Document =>
[start]

José Joaquin Dapena Thompson (born c. 1938), known as Josito, was a Puerto Rican politician and Mayor of Ponce, Puerto Rico from 22 February 1984 to 1988.

Schooling
Dapena graduated from the University of Salamanca, Spain, in 1965. He practiced law in the island until he got involved in politics. In 1984, he defeated the candidate from the PPD by a narrow margin for the position of Mayor of Ponce, Puerto Rico.

Mayoral term
Dapena Thompson became mayor of Ponce on 22 February 1984 upon the resignation as mayor of Jose G. Tormos Vega on that day. Later, in October of that year, he became bona fide mayor via the electoral vote.  In the interim, Ruben Quinones, the Ponce Municipal Secretary, was the acting mayor.  He was mayor until Ivan Ayala Cadiz assumed the mayoral post in December 1987 via nomination of the New Progressive Party. Ayala Cadiz was mayor until January 1989.

[end]

Given task => Quote the stretch of the Dapena Thompson biography from "José Joaquin Dapena" through "until January 1989.", word for word. The listing after this has nothing to do with the biography.

Record list =>
[start]

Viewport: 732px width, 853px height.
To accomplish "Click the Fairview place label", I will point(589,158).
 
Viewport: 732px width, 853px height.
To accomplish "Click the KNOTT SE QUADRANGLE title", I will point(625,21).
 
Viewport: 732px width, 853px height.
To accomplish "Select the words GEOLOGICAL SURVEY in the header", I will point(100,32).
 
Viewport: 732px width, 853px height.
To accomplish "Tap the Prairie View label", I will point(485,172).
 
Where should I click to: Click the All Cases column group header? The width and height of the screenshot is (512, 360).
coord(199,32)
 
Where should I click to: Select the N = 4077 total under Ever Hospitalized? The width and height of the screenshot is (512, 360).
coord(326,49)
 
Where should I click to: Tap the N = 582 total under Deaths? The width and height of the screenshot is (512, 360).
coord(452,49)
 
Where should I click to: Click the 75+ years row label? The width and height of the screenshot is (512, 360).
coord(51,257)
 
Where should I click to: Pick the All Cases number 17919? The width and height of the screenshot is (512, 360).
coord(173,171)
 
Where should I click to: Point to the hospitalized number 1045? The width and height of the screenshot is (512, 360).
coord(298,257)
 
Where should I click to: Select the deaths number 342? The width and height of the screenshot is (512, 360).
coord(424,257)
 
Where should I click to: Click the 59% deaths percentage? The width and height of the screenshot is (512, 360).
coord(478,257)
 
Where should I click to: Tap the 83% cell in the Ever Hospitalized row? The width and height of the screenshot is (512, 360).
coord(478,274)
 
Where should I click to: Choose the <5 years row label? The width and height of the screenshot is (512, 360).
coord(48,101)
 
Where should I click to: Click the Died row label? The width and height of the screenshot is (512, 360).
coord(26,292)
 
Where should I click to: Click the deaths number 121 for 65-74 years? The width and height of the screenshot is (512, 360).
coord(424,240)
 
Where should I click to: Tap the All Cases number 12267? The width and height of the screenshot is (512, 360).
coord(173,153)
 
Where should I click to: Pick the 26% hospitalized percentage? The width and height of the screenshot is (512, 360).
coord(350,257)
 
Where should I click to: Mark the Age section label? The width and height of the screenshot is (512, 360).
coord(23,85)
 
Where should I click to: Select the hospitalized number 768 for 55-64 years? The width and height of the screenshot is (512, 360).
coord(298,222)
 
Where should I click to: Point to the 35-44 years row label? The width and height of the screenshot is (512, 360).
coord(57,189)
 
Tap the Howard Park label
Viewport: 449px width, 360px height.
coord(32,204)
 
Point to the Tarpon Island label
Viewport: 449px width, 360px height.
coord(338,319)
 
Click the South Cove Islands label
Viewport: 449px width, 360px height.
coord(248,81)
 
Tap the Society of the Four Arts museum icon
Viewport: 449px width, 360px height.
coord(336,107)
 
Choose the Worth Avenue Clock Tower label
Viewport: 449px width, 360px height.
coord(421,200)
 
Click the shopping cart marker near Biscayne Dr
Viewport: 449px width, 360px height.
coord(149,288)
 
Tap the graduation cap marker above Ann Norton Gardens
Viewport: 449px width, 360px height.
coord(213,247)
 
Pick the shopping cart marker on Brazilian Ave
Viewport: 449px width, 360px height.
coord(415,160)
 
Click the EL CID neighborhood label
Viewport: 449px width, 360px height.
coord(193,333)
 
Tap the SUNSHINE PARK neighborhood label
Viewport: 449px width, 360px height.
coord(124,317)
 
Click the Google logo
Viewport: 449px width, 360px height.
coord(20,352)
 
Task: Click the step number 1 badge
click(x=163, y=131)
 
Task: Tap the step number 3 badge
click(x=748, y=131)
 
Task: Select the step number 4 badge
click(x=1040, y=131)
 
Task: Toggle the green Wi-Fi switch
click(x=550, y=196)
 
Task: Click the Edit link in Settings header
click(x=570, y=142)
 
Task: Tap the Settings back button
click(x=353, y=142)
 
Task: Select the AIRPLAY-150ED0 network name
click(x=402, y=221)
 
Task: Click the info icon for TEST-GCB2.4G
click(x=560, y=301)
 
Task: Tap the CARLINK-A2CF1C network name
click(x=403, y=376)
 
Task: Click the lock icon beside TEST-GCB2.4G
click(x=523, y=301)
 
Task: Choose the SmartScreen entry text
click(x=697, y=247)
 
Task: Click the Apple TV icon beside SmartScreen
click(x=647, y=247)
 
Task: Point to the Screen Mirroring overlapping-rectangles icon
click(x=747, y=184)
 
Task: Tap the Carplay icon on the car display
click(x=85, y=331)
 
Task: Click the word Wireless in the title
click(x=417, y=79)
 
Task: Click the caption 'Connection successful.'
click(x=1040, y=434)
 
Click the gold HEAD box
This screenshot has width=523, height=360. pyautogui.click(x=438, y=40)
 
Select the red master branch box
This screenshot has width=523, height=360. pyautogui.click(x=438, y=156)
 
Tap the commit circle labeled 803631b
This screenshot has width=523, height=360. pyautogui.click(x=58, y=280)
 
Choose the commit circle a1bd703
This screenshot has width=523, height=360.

[end]

Completed exercise =>
José Joaquin Dapena Thompson (born c. 1938), known as Josito, was a Puerto Rican politician and Mayor of Ponce, Puerto Rico from 22 February 1984 to 1988.

Schooling
Dapena graduated from the University of Salamanca, Spain, in 1965. He practiced law in the island until he got involved in politics. In 1984, he defeated the candidate from the PPD by a narrow margin for the position of Mayor of Ponce, Puerto Rico.

Mayoral term
Dapena Thompson became mayor of Ponce on 22 February 1984 upon the resignation as mayor of Jose G. Tormos Vega on that day. Later, in October of that year, he became bona fide mayor via the electoral vote.  In the interim, Ruben Quinones, the Ponce Municipal Secretary, was the acting mayor.  He was mayor until Ivan Ayala Cadiz assumed the mayoral post in December 1987 via nomination of the New Progressive Party. Ayala Cadiz was mayor until January 1989.